Tuesday, June 28, 2016

Who Killed Esti Weinstein?

Esti Weinstein was 50 years old when she killed herself.

Esti Weinstein met and married her former husband when she was 17 years old. She divorced him, after giving birth to 7 daughters, when she was 42 years old and for 8 years chose to live a secular life, have other love interests, and moving on. Sort of.

She convinced one daughter to follow into her secular lifestyle, leaving behind 6 others. She wrote that they were estranged, cut off from each other. She felt abandoned by her children, unable to break through the wall she implies they built to keep her out.

I have not read her words or the book she left behind. I can only guess and infer based on what others have said she wrote or said. That isn't the best way to get information, and yet in the last few days, I have seen endless comments about how she was, in effect if not in reality, killed by six of her seven daughters, by the community in which she was raised, by Judaism, perhaps even by God.

She was an abused wife, neglected, and abandoned, I have read. The Ger Hassidim are only allowed to sleep with their wives twice a month, I have been told. Therefore her husband did not fulfill his obligations and so she had no choice. But, um...if she was only having sex twice a month, doesn't that mean that he also was having sex only twice a month? It does, in this case, so IF this accusation is true, she was no more abandoned or neglected than he was. If this accusation is true.

Given that the vast majority of people who are commenting (myself included) never met Esti and have no clue as to what motivated her to end her life, in an ideal world, people would refrain from guessing and simply look for ways to heal, to help.

Just as one could accuse the daughters, the former husband, the community and/or God, one could easily come up with the theory that in reality, what destroyed her life and marriage and place in the Ger community was that there never was real chemistry, real love. That can happen when you meet someone once and then marry them but want different things.

For centuries, love was considered something that would grow in time between two people who lived together. For centuries, Jews - like non-Jews, matched and mated their children and the world was a simpler place. Who are we to fault anyone for seeking simplicity in a world that has, without question, become overly complex?

Perhaps after 25 years of marriage, the simple truth is that Esti wanted chemistry and it was her right to have it but why blame her former husband? Since when is divorce 100% the fault of any side (except, yes, in extreme cases)?

Collected data:

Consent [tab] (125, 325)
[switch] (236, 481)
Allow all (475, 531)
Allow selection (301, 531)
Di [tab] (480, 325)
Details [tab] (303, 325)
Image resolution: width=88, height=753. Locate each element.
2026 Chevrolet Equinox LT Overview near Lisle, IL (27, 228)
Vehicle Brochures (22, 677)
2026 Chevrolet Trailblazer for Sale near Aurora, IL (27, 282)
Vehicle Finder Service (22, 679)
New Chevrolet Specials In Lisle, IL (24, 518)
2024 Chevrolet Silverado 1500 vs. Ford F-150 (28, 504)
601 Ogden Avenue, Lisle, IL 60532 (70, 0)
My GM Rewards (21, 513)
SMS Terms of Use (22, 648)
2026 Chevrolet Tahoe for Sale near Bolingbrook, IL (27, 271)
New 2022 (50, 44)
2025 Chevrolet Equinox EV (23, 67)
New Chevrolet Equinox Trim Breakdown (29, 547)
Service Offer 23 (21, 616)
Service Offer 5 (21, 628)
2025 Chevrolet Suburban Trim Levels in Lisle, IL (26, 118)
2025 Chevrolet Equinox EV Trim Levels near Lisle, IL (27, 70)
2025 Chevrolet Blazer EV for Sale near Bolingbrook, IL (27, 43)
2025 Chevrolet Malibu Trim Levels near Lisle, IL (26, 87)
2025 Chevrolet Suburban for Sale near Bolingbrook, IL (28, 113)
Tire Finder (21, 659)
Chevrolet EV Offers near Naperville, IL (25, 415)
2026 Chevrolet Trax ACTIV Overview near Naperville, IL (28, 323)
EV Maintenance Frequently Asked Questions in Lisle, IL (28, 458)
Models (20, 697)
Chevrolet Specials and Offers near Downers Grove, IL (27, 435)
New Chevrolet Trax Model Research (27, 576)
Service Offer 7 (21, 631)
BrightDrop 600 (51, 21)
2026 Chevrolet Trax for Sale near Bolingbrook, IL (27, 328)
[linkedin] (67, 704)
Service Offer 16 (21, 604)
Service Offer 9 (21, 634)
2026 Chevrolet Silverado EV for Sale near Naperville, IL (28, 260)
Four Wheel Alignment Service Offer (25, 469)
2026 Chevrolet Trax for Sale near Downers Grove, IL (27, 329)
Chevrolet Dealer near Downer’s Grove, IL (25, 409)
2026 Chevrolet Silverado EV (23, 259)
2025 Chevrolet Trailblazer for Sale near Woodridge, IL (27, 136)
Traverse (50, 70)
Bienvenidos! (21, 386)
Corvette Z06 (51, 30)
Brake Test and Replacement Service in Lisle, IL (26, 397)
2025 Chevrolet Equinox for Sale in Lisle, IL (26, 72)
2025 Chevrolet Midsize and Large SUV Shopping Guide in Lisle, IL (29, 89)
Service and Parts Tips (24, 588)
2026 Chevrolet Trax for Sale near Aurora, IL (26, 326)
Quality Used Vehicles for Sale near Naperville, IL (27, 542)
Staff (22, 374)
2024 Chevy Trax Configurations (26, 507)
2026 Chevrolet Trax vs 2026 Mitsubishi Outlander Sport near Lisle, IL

* _Task details_:
In the blog post about Esti Weinstein:
1. How old was she when she met and married her former husband?
2. How many daughters did she leave behind when one followed her into a secular lifestyle?
3. After how many years of marriage does the post suggest she wanted chemistry?
Answer from the text alone.

* _Exercise result_:
1. 17
2. Six
3. 25